Numa conclusão preliminar, portanto, dir-se-ia que a Didática no contexto atual deve conjugar a preparação do indivíduo para o mercado de trabalho e, ao mesmo, tempo para ter consciência crítica sobre o que se passa em seu redor. A doutrina de Amartya Sen claramente explica que o indivíduo, no contexto contemporâneo, sem se capacitar e sem ter o mínimo de educação não é livre. No entanto, há de se fazer a devida adaptação da sua doutrina, assim como as demais advindas do exterior, para abarcar a realidade brasileira. E tudo isso deve ser feito levando em consideração o educando não como um objeto, mas um ser pensante que precisa desenvolver suas capacidades, e continue a desenvolvê-las por si mesmo.


BIBLIOGRAFIA

HAIDT, Regina Cèlia Cazaux. Curso de Didática Geral. 7. ed. 8. reimp. São Paulo: Ática, 2006.

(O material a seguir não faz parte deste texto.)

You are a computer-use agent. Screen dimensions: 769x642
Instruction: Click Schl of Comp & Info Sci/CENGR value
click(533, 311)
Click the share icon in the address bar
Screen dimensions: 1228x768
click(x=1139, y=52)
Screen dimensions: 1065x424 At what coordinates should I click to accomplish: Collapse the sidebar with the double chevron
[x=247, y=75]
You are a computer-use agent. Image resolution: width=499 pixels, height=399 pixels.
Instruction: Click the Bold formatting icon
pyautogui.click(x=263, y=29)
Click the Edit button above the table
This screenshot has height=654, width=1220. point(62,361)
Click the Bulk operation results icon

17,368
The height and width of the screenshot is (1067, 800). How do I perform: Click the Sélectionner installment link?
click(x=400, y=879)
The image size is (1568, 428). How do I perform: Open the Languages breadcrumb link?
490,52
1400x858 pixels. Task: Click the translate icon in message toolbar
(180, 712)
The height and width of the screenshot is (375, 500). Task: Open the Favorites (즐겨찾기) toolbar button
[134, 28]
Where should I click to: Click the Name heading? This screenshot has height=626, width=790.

LOIOLA, Mariana. Longo Aprendizado. Ajuda Brasil. Rio de Janeiro, 30 de setembro de 2006. Disponível em: http://www.ajudabrasil.org/noticias.asp?idNoticia=772. Acesso em 15 de novembro de 2006. 15h38’.
MORAES, Maria Cândida. O Paradigma Educacional Emergente. 9. ed. Campinas: Papirus, 2003.
PERRENOUD, Philippe. 10 Novas Competências para Ensinar. Porto Alegre: Artmed, 2000.
____; THURLER, Mônica Gather; MACEDO, Lino de; MACHADO, Nilson José & ALESANDRINI, Cristina Dias. As Competências para Ensinar no Século XXI: a formação dos professores e o desafio da avaliação. Porto Alegre: Artmed, 2002.
PILETTI, Nelson. Sociologia da Educação. 18. ed. 7. reimp. São Paulo: Ática, 2006.
SEN, Amartya Kumar. Desenvolvimento como Liberdade. 5ª reimp. Tradução Laura Teixeira Motta. Revisão técnica Ricardo Donimelli Mendes. São Paulo: Companhia das Letras, 2000. Traduzido de: Development as Freedom.
____. Desigualdade Reexaminada. Tradução por Ricardo Donimelli Mendes. Rio de Janeiro: Record, 2001. Traduzido de: Inequality Reexaminated.